*** PAGE EXCERPT ***
Technology, AI, And A Crisis Of Authenticity
If you’ve ever watched a “Black Mirror” episode, you’ve seen the dystopian technology — the know-it-all tech companies, the AI, the simulated worlds.
The real life version wasn’t going to be as heavy-handed as, say, the Miley Cyrus AI doll becoming a lonely teen girl’s best friend. But as social media companies hone in on dopamine rushes and doom-scrolling, and as media companies dabble in Generative AI, I can’t help but think we’re heading down a worrying path.
Take the sad, slow demise of Twitter. The issues that afflict Elon Musk’s pet app are myriad, but none are more symbolic of the wider internet than the bots. Blue check bots dominate the app now and have robbed it of the personality that it used to have.
There was a time in the not-so-distant past that going on Twitter meant interacting with actual people, or at least reading things that actual people sat down and typed — about stuff you’re interested in! I don’t mean to say everything was perfect, but it was possible to form connections with other humans there.
*** End of PAGE EXCERPT ***
- [WORK REQUEST A]
Write out the passage of the article on AI and authenticity from "Take the sad, slow" to "used to have.".
- [WORK REQUEST B]
Answer these questions using the article on AI and authenticity:
(i) Which television series does the opening sentence mention?
(ii) According to the writer, what two things are social media companies honing in on?
(iii) What does the writer say now dominates Twitter?
- [WORK REQUEST C]
Translate this sentence from the article on AI and authenticity into Spanish: "Blue check bots dominate the app now and have robbed it of the personality that it used to have."
*** RECORD SET ***
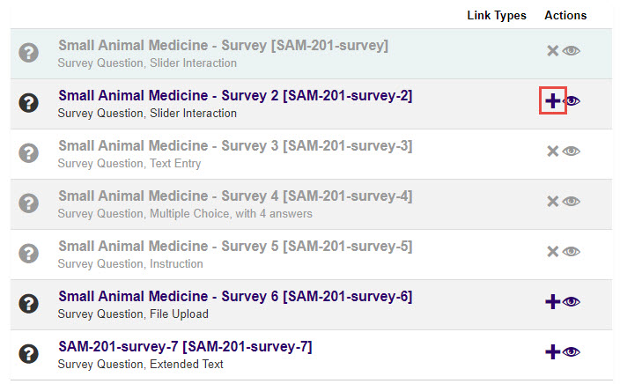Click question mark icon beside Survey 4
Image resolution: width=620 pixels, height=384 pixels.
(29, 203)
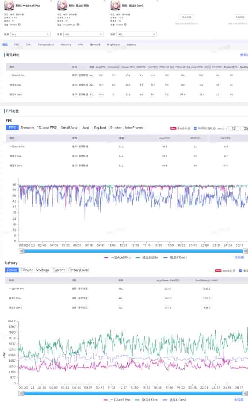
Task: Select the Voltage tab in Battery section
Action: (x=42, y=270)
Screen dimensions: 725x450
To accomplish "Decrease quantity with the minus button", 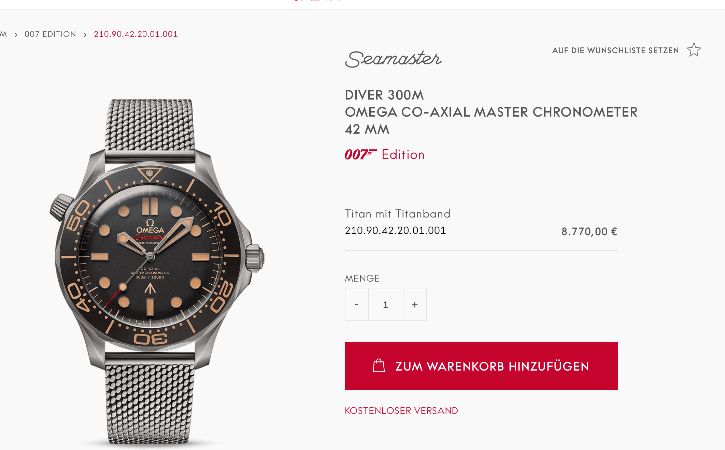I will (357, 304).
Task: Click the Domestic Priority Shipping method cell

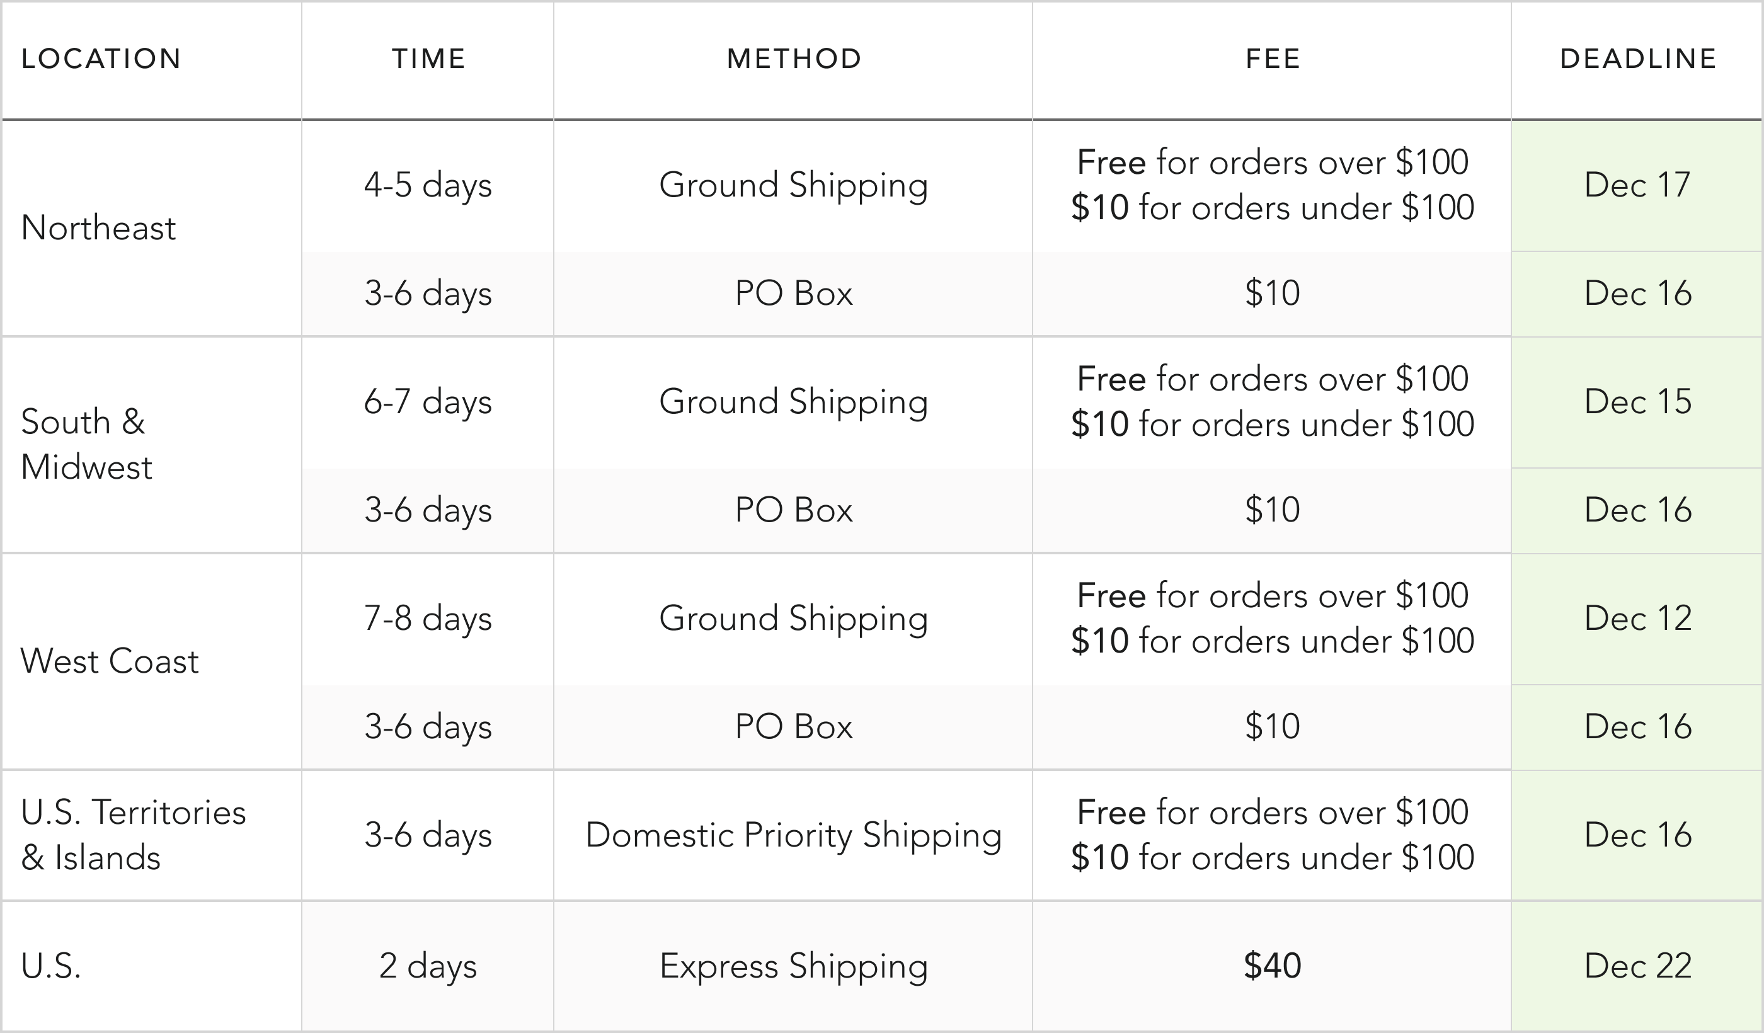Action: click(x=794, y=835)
*** End of RECORD SET ***
*** RECORD SET ***
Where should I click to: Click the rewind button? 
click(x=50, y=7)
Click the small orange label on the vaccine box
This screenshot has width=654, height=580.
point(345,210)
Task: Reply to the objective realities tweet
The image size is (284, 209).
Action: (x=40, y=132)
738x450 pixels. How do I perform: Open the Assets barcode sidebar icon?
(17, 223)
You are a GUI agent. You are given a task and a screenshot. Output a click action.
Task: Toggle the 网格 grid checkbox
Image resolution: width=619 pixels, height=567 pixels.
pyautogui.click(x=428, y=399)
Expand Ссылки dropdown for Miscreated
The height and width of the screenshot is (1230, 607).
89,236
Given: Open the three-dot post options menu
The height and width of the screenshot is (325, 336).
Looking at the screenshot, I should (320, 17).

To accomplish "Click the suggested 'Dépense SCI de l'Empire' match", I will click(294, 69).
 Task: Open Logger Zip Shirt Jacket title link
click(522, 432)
*** End of RECORD SET ***
- [WRITTEN RESPONSE A]
Take the sad, slow demise of Twitter. The issues that afflict Elon Musk’s pet app are myriad, but none are more symbolic of the wider internet than the bots. Blue check bots dominate the app now and have robbed it of the personality that it used to have.

- [WRITTEN RESPONSE B]
(i) "Black Mirror"
(ii) Dopamine rushes and doom-scrolling
(iii) Blue check bots

- [WRITTEN RESPONSE C]
Los bots con la marca de verificación azul dominan ahora la aplicación y le han robado la personalidad que solía tener.